N’ayant pas de compétence en vertu des traités européens sur les questions militaires et de défense, la Commission a cherché à identifier les lacunes dans les capacités des États membres de l’UE et de l’OTAN qu’elle pourrait proposer de combler, espérant ainsi améliorer, ou restaurer, ses capacités de gouvernance en tant qu’institution internationale.

La première mesure prise par Ursula von der Leyen a consisté à élaborer en un temps record un régime de sanctions d’une ampleur sans précédent contre la Russie. Le premier paquet de sanctions a été adopté le lendemain de l’invasion russe, le 25 février, et des dizaines d’autres ont suivi. Il s’agissait notamment de gels d’actifs et d’interdictions de voyager, de restrictions sur les banques centrales et les banques bancaires, comme l’exclusion du système SWIFT, de contrôles des exportations et d’interdictions d’importation, ainsi que d’embargos sur l’énergie russe.

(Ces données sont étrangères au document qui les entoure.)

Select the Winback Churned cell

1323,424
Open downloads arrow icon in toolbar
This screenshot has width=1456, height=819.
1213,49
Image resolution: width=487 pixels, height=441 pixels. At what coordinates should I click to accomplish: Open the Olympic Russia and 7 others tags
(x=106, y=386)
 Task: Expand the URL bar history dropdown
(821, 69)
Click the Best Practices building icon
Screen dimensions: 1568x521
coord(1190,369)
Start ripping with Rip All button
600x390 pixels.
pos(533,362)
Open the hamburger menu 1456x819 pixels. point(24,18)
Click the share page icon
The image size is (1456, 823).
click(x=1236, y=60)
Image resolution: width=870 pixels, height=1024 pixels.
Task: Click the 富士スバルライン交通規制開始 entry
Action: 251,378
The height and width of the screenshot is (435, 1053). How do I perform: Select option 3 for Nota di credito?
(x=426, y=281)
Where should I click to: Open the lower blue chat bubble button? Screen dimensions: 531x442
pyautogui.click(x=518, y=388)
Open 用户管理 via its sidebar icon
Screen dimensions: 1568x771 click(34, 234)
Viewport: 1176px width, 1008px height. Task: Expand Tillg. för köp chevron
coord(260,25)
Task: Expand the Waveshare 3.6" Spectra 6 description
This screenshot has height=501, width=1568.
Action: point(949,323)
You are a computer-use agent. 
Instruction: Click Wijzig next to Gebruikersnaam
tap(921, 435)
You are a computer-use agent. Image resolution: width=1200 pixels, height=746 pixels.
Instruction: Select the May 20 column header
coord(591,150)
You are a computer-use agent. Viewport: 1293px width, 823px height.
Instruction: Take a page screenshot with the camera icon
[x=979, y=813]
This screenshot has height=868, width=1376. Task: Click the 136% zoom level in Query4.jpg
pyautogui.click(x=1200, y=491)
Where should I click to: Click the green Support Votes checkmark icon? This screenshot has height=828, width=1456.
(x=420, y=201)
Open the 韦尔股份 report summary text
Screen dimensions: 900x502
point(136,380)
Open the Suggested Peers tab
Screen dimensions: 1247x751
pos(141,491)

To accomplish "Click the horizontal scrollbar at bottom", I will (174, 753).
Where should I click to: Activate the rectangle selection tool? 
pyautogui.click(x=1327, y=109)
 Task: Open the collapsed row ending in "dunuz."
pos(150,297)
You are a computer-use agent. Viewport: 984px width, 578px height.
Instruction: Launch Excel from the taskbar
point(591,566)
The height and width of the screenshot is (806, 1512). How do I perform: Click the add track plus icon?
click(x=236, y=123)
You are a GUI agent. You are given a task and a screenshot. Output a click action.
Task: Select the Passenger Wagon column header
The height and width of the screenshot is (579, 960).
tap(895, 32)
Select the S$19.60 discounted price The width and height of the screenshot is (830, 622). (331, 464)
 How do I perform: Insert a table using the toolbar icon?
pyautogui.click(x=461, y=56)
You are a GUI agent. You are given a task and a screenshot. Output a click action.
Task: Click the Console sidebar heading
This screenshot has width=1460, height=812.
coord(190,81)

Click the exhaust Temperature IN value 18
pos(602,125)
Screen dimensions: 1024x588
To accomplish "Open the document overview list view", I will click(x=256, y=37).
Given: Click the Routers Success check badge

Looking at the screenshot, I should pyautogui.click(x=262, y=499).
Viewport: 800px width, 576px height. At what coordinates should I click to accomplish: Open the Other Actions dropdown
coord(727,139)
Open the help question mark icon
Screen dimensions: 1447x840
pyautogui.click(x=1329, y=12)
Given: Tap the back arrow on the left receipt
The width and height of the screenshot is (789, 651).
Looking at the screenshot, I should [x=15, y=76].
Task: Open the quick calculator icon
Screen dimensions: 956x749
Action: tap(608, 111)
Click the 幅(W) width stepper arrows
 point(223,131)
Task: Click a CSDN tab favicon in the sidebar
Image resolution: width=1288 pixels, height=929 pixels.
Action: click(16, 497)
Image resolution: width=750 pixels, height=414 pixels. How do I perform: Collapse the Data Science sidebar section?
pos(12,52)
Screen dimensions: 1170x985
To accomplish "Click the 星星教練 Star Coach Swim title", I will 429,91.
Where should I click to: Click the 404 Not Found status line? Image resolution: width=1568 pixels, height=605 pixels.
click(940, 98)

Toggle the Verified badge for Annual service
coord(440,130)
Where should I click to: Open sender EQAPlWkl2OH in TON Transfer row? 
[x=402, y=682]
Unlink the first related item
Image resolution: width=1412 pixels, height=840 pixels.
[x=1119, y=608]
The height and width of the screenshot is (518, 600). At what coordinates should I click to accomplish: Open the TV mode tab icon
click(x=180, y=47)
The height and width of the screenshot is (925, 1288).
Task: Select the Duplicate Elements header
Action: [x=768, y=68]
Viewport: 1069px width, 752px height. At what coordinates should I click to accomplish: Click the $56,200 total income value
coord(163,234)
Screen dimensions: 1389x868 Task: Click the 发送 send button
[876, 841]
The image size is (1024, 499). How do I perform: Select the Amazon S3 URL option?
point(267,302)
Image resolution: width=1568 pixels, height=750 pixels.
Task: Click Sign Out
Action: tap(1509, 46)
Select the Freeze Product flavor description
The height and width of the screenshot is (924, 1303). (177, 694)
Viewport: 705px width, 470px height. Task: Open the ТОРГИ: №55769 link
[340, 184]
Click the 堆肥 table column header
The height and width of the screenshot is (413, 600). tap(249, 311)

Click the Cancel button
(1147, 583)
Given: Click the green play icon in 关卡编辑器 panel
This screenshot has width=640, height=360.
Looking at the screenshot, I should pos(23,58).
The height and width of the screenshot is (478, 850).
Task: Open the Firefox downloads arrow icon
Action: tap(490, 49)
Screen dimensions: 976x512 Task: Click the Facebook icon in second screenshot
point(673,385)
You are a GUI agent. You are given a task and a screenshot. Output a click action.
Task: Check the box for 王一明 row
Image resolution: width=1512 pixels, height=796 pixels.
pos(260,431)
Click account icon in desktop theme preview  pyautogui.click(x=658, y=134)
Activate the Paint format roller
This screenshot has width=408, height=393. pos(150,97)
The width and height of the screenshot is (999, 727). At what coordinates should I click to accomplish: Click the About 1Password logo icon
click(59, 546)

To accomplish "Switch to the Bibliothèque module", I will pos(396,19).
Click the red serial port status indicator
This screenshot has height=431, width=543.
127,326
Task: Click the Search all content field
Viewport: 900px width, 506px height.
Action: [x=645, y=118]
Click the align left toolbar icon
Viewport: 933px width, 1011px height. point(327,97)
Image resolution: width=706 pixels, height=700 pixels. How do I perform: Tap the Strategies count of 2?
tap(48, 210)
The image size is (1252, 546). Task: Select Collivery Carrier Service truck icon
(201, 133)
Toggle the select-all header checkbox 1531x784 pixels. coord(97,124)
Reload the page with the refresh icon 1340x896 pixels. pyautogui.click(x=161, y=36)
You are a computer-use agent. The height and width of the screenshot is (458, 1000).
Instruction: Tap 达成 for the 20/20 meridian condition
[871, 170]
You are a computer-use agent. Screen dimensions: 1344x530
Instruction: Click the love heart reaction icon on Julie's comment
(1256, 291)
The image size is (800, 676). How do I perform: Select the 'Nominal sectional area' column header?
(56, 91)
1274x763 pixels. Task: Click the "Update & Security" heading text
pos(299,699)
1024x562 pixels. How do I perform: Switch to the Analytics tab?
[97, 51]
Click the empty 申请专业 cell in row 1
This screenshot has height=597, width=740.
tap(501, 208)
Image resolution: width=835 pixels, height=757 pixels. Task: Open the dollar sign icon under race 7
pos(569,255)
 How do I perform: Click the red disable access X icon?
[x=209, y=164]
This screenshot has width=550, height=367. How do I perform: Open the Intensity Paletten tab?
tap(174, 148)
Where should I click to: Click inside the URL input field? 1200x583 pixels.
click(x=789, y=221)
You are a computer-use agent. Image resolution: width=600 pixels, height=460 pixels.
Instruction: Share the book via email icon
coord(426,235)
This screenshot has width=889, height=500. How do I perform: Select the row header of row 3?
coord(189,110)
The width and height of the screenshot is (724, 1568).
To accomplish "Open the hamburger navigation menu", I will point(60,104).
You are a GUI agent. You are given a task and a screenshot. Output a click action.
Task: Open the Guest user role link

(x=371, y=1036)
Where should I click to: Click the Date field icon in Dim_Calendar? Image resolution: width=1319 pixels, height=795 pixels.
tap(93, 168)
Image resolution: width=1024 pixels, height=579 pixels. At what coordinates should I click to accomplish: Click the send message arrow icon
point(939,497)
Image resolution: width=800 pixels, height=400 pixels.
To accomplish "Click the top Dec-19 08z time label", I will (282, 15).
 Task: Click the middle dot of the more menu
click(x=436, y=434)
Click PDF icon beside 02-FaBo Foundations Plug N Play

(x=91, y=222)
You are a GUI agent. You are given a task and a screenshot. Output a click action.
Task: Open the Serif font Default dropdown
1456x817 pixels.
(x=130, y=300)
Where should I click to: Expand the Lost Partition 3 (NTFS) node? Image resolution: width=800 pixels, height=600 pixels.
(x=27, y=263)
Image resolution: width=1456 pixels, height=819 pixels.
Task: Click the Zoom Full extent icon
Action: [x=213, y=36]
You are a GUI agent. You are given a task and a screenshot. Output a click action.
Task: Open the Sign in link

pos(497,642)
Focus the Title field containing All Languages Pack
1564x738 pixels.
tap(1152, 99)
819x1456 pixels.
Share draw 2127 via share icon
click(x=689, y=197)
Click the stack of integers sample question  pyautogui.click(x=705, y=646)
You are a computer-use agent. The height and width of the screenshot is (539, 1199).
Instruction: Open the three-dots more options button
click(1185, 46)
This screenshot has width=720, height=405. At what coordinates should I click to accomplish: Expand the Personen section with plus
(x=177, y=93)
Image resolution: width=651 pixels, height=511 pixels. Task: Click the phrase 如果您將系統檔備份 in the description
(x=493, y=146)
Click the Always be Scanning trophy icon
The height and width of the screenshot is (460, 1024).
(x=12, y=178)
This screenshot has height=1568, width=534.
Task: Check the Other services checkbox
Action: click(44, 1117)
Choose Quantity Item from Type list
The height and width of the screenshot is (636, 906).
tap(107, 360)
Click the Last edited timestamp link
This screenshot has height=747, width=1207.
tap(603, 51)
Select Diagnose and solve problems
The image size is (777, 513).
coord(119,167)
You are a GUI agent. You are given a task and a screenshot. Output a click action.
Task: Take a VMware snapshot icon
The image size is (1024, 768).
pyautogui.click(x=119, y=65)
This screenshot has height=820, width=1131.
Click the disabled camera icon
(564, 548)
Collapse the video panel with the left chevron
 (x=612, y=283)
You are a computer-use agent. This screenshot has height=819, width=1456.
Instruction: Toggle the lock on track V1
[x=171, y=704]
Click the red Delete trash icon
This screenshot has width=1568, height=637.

On a beaucoup parlé des sanctions et de leur efficacité – ou plutôt de leur manque d’efficacité. Mais un aspect qui est passé largement inaperçu est la manière dont les sanctions ont été utilisées par Ursula von der Leyen pour, une fois de plus, élargir subrepticement les pouvoirs de la Commission, aux dépens du Conseil et des États membres.

Traditionnellement, le Conseil était aux commandes de la mise en place du régime de sanctions, la Commission se chargeant des aspects techniques et de la mise en œuvre du contrôle. Le régime de sanctions post-invasion, en revanche, a connu un renversement radical des rôles : bien que rien n’ait changé du point de vue de la procédure formelle (la Commission soumettait les restrictions proposées au Haut Représentant pour les affaires étrangères et la politique de sécurité, qui devaient ensuite être approuvées par le Conseil européen à l’unanimité), cette fois-ci, la Commission a assumé un rôle plus important que jamais dans l’élaboration de la politique de sanctions.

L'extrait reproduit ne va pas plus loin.